_WHAT TO WORK ON_:
Please copy every line of the records below that holds the word "Switch".

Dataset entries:
Start of Block

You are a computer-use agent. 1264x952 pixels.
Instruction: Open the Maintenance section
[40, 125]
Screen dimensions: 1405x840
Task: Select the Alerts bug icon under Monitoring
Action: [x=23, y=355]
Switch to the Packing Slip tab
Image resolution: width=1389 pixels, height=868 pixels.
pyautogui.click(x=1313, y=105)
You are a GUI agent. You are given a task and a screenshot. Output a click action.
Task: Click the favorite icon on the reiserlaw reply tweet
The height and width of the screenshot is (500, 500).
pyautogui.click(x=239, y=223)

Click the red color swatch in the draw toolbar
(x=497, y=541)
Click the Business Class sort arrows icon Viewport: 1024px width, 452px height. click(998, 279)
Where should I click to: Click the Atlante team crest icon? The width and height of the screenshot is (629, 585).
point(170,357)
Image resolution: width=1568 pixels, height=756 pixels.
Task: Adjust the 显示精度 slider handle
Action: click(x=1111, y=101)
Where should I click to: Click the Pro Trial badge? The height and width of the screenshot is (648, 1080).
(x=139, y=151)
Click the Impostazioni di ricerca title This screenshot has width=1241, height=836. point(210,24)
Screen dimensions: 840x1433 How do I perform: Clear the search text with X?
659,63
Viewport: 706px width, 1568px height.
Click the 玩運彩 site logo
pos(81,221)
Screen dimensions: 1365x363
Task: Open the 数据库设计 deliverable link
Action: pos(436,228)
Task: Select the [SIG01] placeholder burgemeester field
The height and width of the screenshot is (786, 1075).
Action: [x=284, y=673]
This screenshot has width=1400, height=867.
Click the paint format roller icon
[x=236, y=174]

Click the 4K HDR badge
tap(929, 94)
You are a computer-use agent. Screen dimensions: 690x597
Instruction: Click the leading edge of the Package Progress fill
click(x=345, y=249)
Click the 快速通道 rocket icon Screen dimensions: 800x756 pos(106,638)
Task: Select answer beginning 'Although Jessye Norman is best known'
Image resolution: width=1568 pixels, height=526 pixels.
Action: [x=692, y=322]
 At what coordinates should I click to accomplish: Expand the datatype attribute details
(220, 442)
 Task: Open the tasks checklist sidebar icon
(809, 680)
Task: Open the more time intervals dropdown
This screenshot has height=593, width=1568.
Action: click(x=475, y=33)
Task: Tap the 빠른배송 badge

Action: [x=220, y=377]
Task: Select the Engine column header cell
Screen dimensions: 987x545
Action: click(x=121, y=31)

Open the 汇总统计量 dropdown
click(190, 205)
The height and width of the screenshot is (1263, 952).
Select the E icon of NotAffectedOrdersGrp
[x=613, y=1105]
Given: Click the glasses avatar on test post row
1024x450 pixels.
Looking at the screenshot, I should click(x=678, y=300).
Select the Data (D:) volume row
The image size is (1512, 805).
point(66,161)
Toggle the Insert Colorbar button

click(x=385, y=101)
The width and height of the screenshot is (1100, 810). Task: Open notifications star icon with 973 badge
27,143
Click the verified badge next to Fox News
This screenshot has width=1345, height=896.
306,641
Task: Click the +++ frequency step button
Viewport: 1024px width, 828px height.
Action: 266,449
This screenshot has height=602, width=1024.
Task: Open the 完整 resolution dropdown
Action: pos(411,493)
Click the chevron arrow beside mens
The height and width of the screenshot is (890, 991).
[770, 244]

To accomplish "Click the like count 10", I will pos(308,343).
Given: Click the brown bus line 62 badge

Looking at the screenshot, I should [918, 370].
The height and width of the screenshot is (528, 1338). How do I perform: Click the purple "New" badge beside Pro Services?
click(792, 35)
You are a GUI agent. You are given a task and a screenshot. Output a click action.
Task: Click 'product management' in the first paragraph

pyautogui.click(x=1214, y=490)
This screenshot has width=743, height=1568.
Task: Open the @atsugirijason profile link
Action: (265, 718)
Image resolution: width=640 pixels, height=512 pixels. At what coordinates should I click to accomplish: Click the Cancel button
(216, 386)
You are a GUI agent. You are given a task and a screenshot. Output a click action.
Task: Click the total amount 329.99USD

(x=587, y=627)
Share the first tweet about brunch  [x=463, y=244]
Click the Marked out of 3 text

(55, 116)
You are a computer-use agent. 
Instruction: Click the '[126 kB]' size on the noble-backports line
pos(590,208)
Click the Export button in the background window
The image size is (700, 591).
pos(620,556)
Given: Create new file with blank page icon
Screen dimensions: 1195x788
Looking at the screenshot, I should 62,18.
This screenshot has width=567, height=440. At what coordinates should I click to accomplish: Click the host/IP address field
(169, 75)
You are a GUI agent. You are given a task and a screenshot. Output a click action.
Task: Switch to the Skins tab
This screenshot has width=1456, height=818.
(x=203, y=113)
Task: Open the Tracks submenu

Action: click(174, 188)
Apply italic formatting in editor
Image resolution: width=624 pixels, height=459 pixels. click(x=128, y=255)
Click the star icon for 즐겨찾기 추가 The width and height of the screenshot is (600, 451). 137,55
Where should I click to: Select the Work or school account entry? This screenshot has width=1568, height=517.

End of Block

_RESPONSE TO THIS TASK_:
Switch to the Packing Slip tab
Task: Switch to the Skins tab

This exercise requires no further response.